The Centers for Medicare and Medicaid Services (CMS) put on display its final rule regarding the hospital inpatient prospective payment system (IPPS) which includes many of the anticipated Stark final rules effective Oct. 1.
The acute-care IPPS rule is on display at the Office of the Federal Register and will be published Aug. 18.
CMS has proposed many changes in various proposed rules over the past few years and addresses many of the issues for which they have received comment in the final rule. The proposals include burden of proof, per-click leasing arrangements, set-in-advance and percentage-based compensation, stand-in-the shoes provisions, services furnished under arrangements, alternative criteria for satisfying certain exceptions and a period of disallowance for noncompliant financial relationships.
Medicare payments to hospitals for fiscal year 2009 will provide additional incentives for hospitals to improve the quality of care provided to people with Medicare. As part of the incentives, the rule includes payment provisions to reduce never events that occur in hospitals.
In addition to the final rule, CMS said it sent a letter to state Medicaid directors providing information about how states can adopt the same never events practices. The letter encourages states to adopt the same non-payment policies outlined in this final Medicare rule. The agency said that nearly 20 states already have or are considering methods to eliminate payment for some never events.
CMS said that its goals with the rule are: “minimizing the threat of program and patient abuse while providing sufficient flexibility to enable those who are parties to financial relationships to satisfy the requirements of, and remain in compliance with, the physician self-referral law and the exceptions thereto. Finalizing together the proposals from the CY 2008 PFS and the FY 2009 IPPS proposed rules is consistent with our outlined approach.”

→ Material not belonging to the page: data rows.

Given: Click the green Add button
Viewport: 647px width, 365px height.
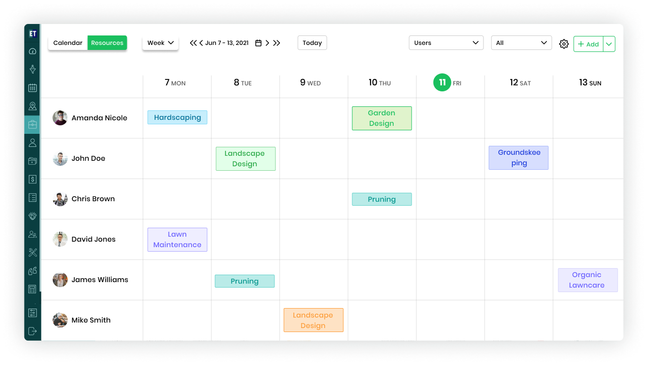Looking at the screenshot, I should (588, 44).
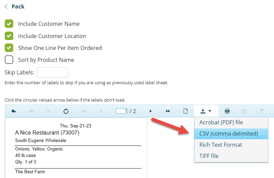The height and width of the screenshot is (178, 274).
Task: Select Rich Text Format export option
Action: [221, 145]
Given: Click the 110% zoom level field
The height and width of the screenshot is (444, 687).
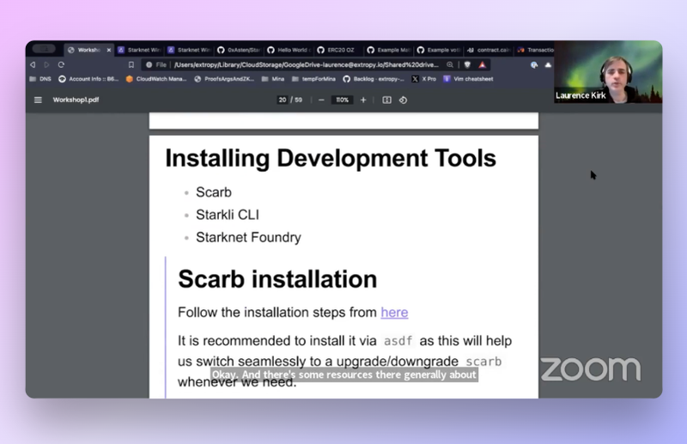Looking at the screenshot, I should (x=342, y=100).
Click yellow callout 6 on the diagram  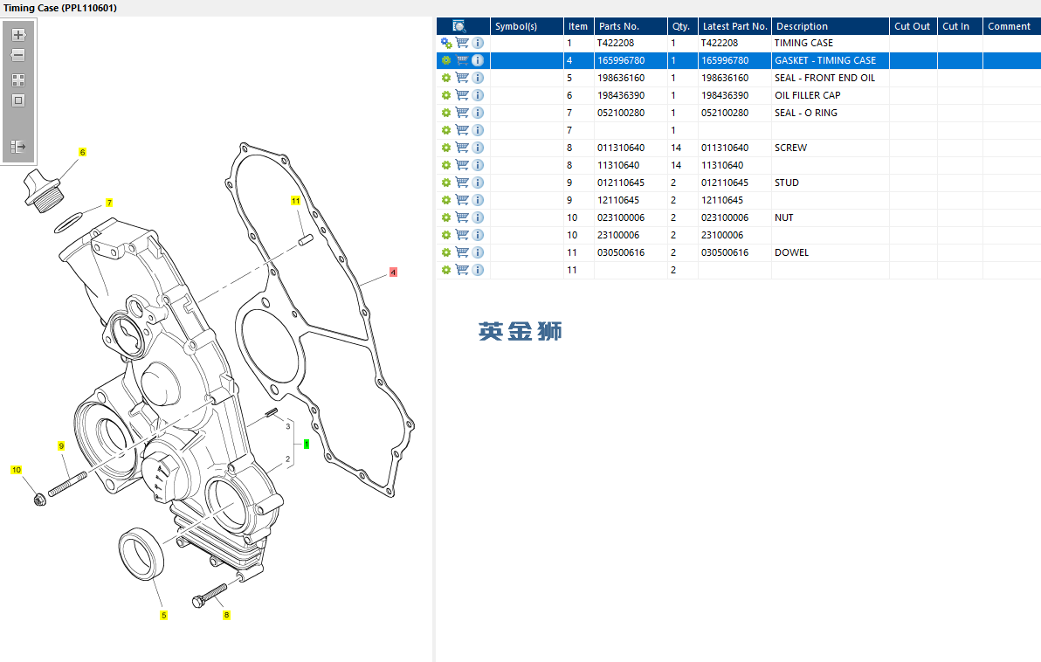pyautogui.click(x=83, y=152)
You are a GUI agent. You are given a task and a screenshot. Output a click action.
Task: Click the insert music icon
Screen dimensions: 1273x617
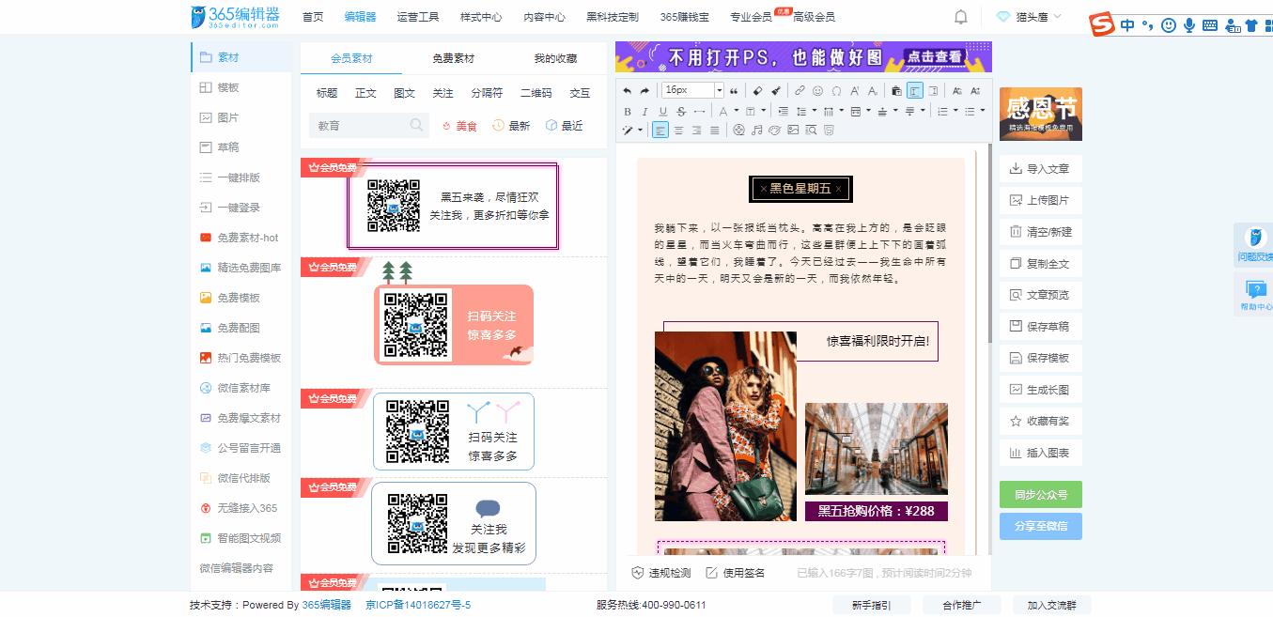[x=757, y=131]
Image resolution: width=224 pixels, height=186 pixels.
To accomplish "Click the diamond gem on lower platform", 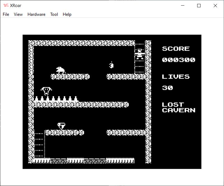I will point(61,126).
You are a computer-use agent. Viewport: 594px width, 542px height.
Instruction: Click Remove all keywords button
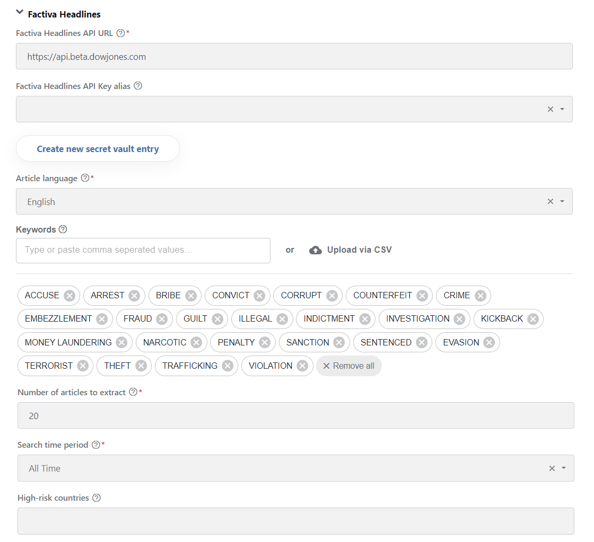pos(349,366)
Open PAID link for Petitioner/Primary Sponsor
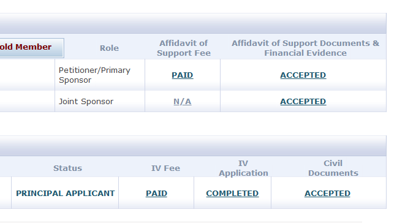 tap(183, 75)
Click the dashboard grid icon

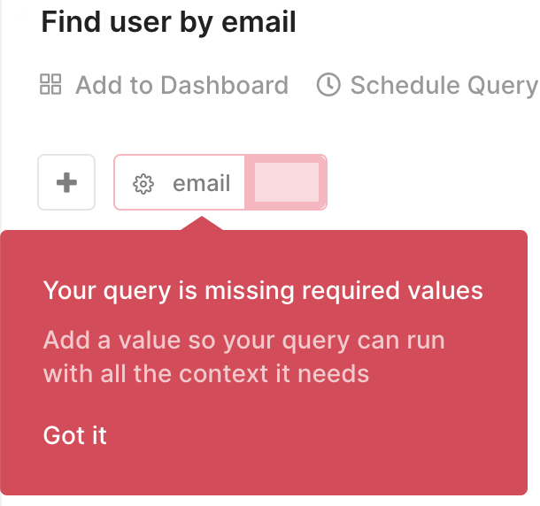click(x=50, y=84)
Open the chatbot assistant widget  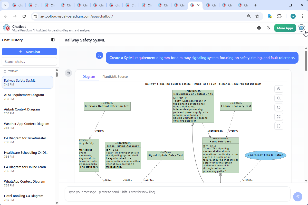[x=301, y=28]
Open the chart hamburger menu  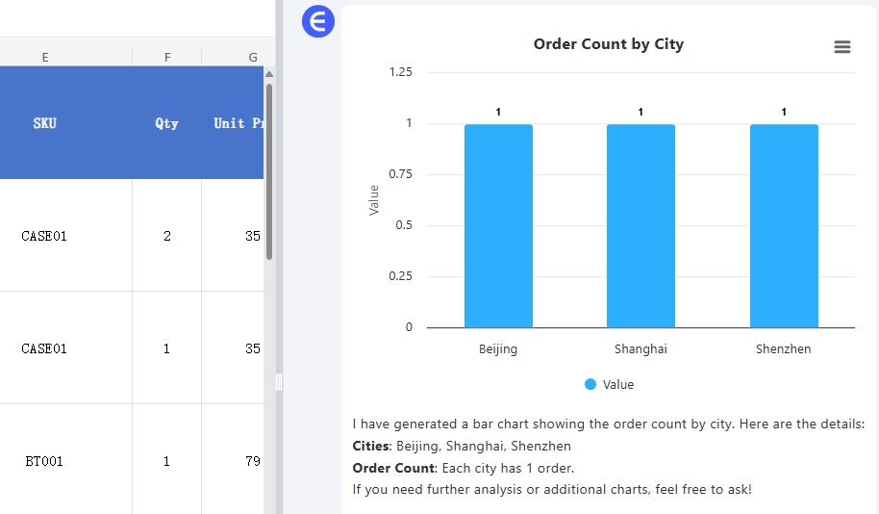click(x=842, y=47)
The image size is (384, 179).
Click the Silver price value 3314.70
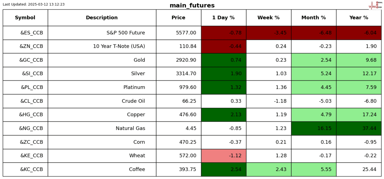coord(186,74)
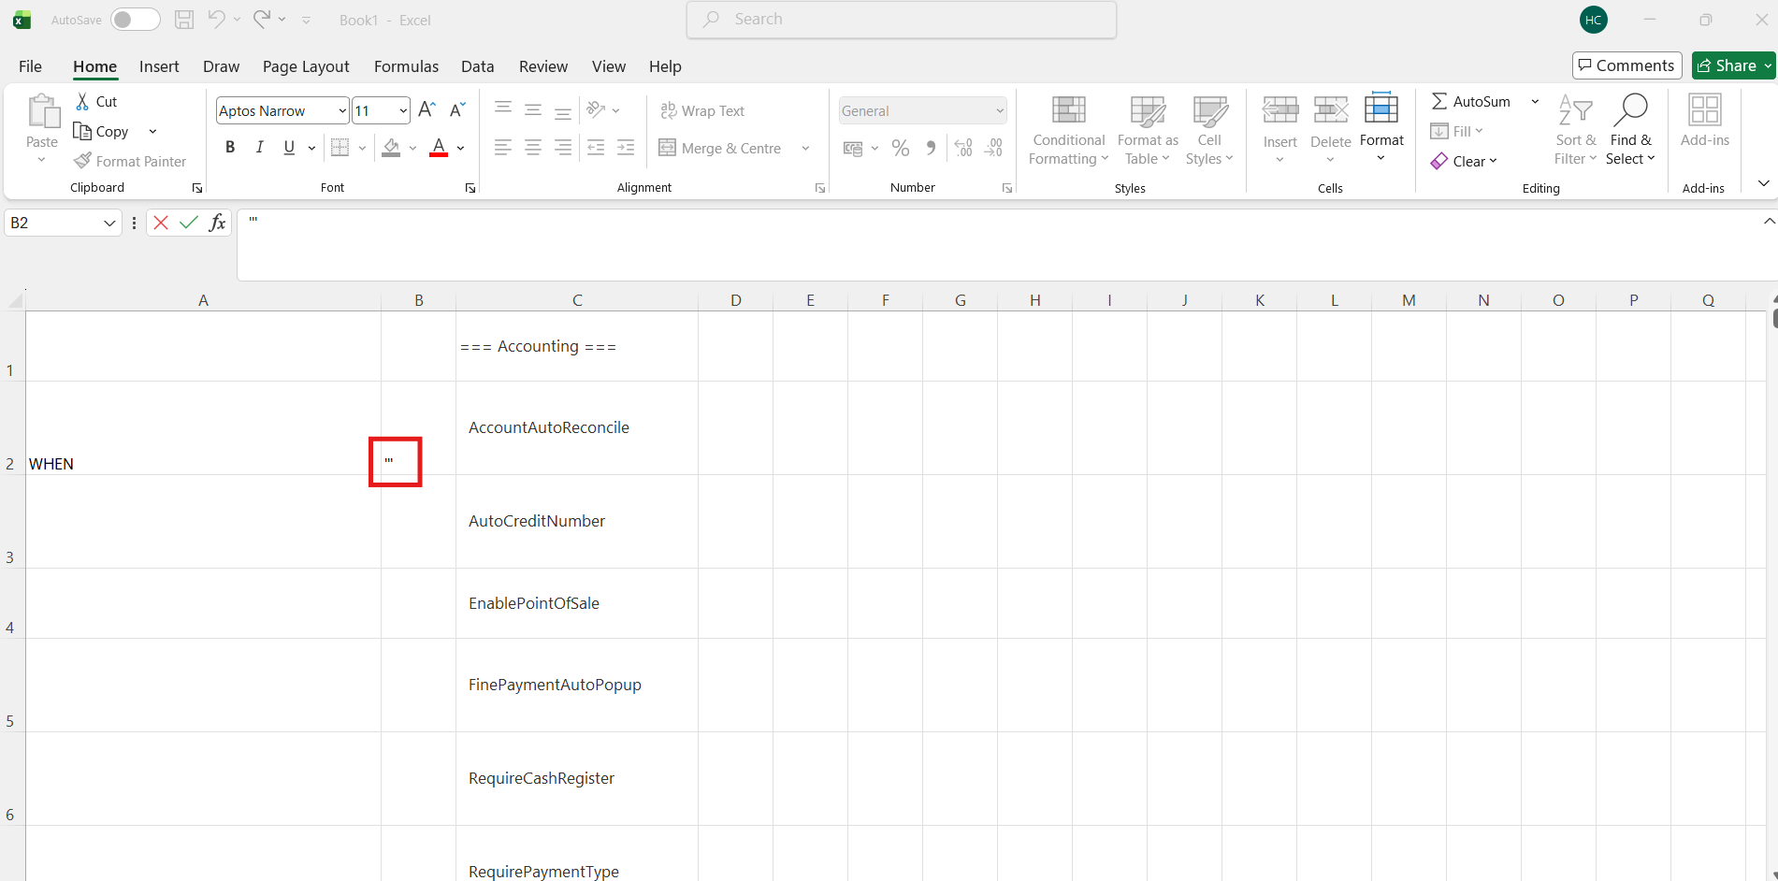Click the Insert Function fx icon

pos(217,223)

CMS is beginning a process to develop three National Coverage Determinations (NCDs) that would address Medicare coverage of certain surgical procedures. Medicare NCDs set national policy on whether the agency will cover an item or service and under what conditions. In the absence of an NCD, coverage decisions are made by the local contractors that process and pay Medicare claims. The three types of surgery under consideration are surgery on the wrong body part, surgery on the wrong patient and wrong surgery performed on a patient.
CMS has begun the NCD process by commencing a national coverage analysis with a 30-day public comment period.